You can essentially treat it just like any other dynamically allocated char buffer. You can scan up and down looking for magic numbers or patters. You can parse it partially in place. For receiving from a socket you can very easily resize it to append more data.

The downside is resizing is not terribly efficient (resize or preallocate prudently) and deletion from the front of the array will also be very ineficient. If you need to, say, pop just one or two chars at a time off the front of the data structure very frequently, copying to a deque before this processing may be an option. This costs you a copy and deque memory isn't contiguous, so you can't just pass a pointer to a C API.
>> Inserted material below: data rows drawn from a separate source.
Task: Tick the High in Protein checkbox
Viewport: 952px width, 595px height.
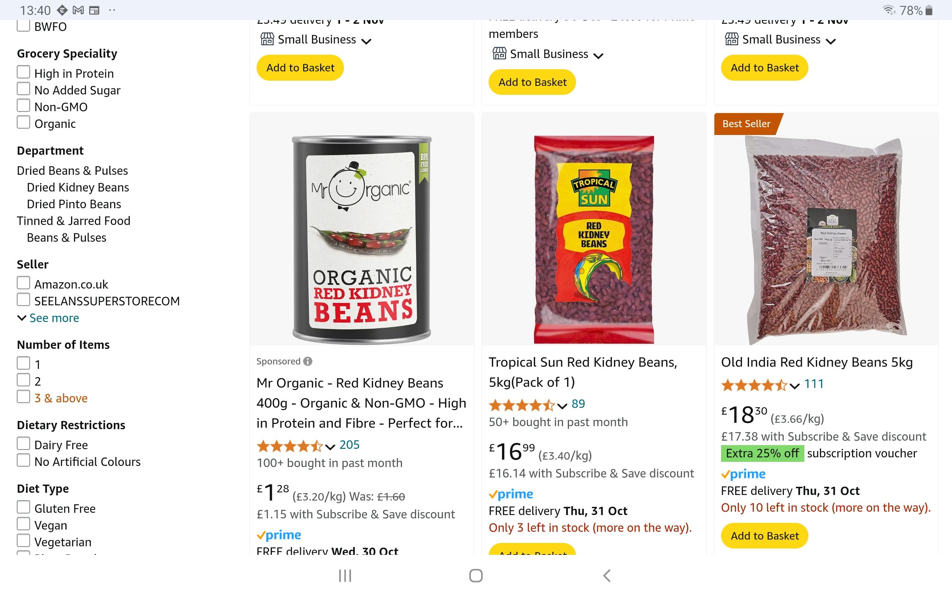Action: (24, 72)
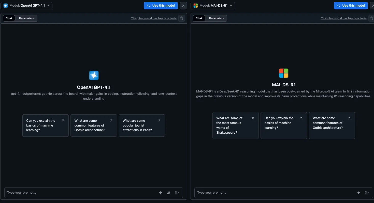Click the GPT-4.1 prompt input field
Image resolution: width=374 pixels, height=203 pixels.
(x=76, y=193)
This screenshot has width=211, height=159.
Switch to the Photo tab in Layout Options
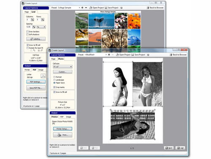(61, 59)
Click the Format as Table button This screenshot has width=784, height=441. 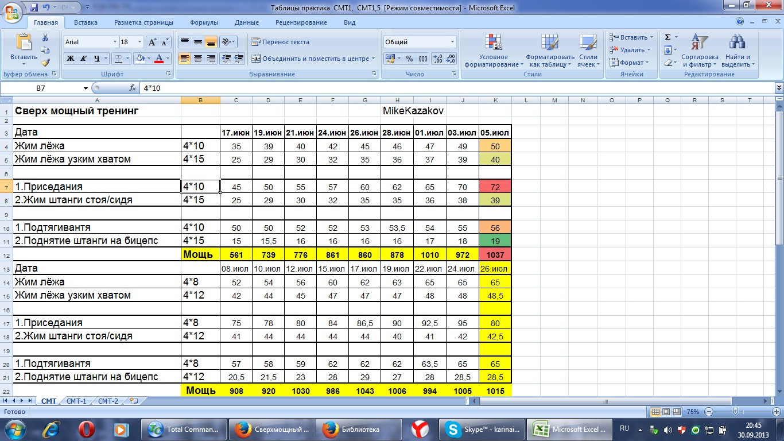(x=550, y=51)
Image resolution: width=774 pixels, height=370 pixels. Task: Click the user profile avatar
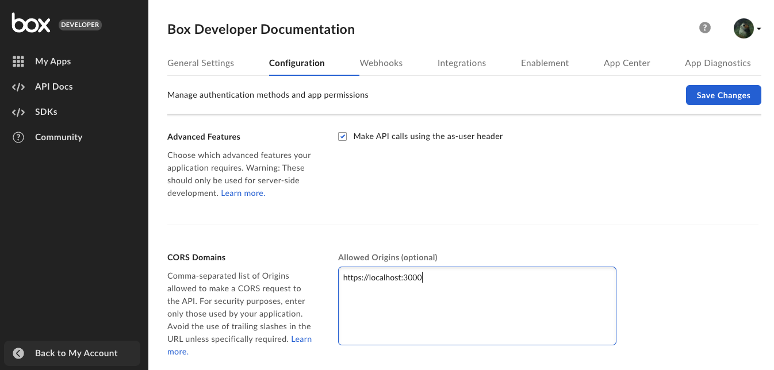[744, 28]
Bottom line, learn about the data structures and their tradeoffs before diving in, however vector of char is typically what I see used in general practice.

Doug T.
good answer. for the learning part: i found a nice picture showing the use of containers some time ago, and embedded it into this answer: http://stackoverflow.com/questions/366432/extending-stdlist#366710
Johannes Schaub - litb
+1  A: 

I use std::string for this too, and have never had a problem with it.
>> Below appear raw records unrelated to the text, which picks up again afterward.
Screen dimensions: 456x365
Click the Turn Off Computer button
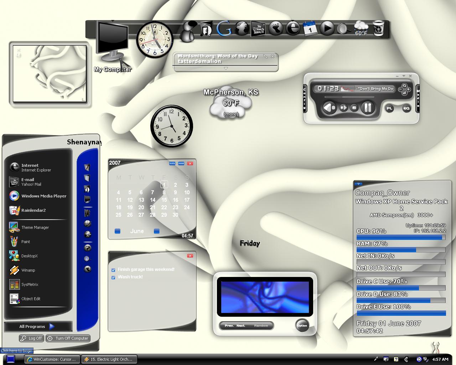click(68, 338)
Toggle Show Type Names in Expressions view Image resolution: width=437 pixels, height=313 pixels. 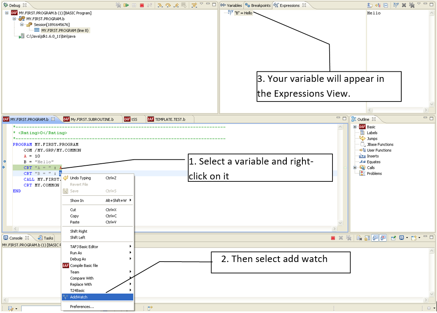(369, 5)
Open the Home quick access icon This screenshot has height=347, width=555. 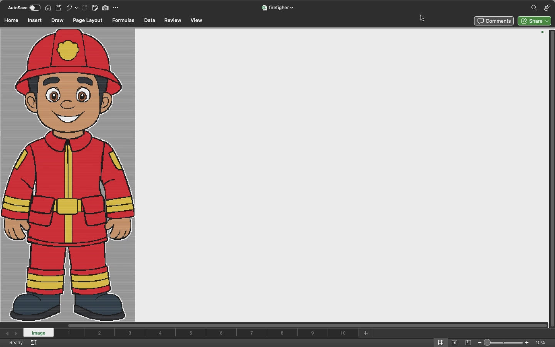tap(48, 8)
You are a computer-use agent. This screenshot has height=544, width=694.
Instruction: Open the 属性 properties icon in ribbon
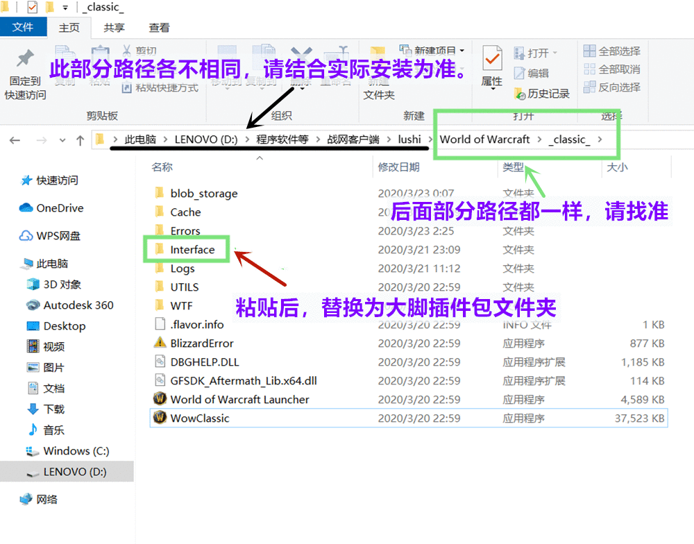tap(492, 61)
One "pointer," which I just received a sharp reminder of in a piece of code yesterday: when creating a string from a block of binary data, use the std::string(startIter, endIter) constructor form, not the std::string(ptr, offset, length) form -- the latter makes the assumption that the pointer points to a C-style string, and ignores anything after the first zero character (it copies "up to" the specified length, not length characters).

Head Geek
j_random_hacker
This prompted me to look it up again, and it seems that there *is* no std::string(char *ptr, offset, length) constructor. The constructor that takes offset and length requires an std::string as the first parameter, so it was auto-constructing a string from the bytes, which is what truncated it.
Head Geek
You're right. I'm sorry, I meant the std::string(char *ptr, size_t length) ctor should copy all bytes.
j_random_hacker
Wow, just checked and sure enough, std::string's 1-arg ctor from char * is not marked "explicit"! I didn't realise. Having that implicit char * -> std::string conversion certainly opens up a can of worms, as you discovered. Good debugging there Head Geek. :)
j_random_hacker
+1  A: 

You should certainly be using some container of char, but the container you want to use depends on your application.

Chars have several properties that make them useful for holding binary data: the standard disallows any "padding" for a char datatype, which is important since it means that you won't get garbage in your the binary layout. Each char is also guaranteed to be exactly one byte, making it the only plain old datatype (POD) with set width (all others are specified in terms of upper and/or lower bounds).

The discussion on appropriate stl container with which to store the chars is handled by well by Doug above. Which one you need depends entirely on your use case. If you are just holding a block of data you iterate through, without any special lookup, append/remove, or splice needs, I would prefer vector, which makes your intentions more clear than std::string, which many libraries and functions will assume holds a null-terminated c-style string.

Todd Gardner
+2  A: 

The biggest problem with std::string is that the current standard doesn't guarantee that its underlying storage is contiguous. However, there are no known STL implementations where string is not contiguous, so in practice it probably won't fail. In fact, the new C++0x standard is going to fix this problem, by mandating that std::string uses a contiguous buffer, such as std::vector.

Another argument against string is that its name suggests that it contains a character string, not a binary buffer, which may cause confusion to those who read the code.

That said, I recommend vector as well.